By Sue Klebold
Rated 4 Stars
Kindle Format
This is one of the saddest books I've ever read. It's been more than seventeen years since this tragedy and when I saw that Sue Klebold had written a book I bought it hoping to read that the parents of the young men who had perpetrated this terrible crime had been able to put their lives back together and move on.
Sue Klebold's book is a well written, heartbreakingly honest and introspective account of the step by step process of she and her husband went through in attempting deal with the horrible reality that their son had viciously killed others and then himself
I don't think anyone will ever really know why those boys did what they did. I just feel so very sorry for everyone whose lives they destroyed or damaged.
Publisher's Summary
On April 20, 1999, Eric Harris and Dylan Klebold walked into Columbine High School in Littleton, Colorado. Over the course of minutes, they would kill 12 students and a teacher and wound 24 others before taking their own lives.

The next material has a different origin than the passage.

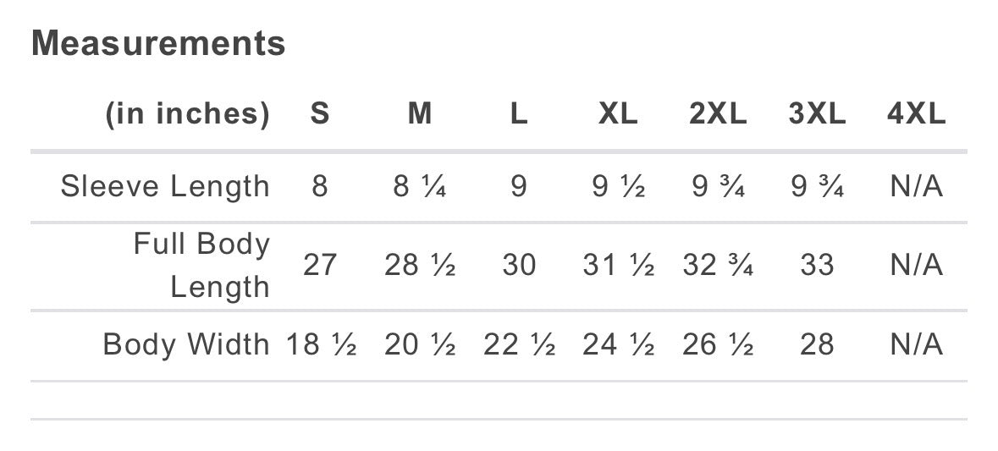Click the N/A cell in Sleeve Length row

(916, 186)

For the last 16 years, Sue Klebold, Dylan's mother, has lived with the indescribable grief and shame of that day. How could her child, the promising young man she had loved and raised, be responsible for such horror? And how, as his mother, had she not known something was wrong? Were there subtle signs she had missed? What, if anything, could she have done differently?
These are questions that Klebold has grappled with every day since the Columbine tragedy. In A Mother's Reckoning, she chronicles with unflinching honesty her journey as a mother trying to come to terms with the incomprehensible. In the hope that the insights and understanding she has gained may help other families recognize when a child is in distress, she tells her story in full, drawing upon her personal journals, the videos and writings that Dylan left behind, and countless interviews with mental health experts.
Filled with hard-won wisdom and compassion, A Mother's Reckoning is a powerful and haunting book that sheds light on one of the most pressing issues of our time. And with fresh wounds from the recent Newtown and Charleston shootings, never has the need for understanding been more urgent.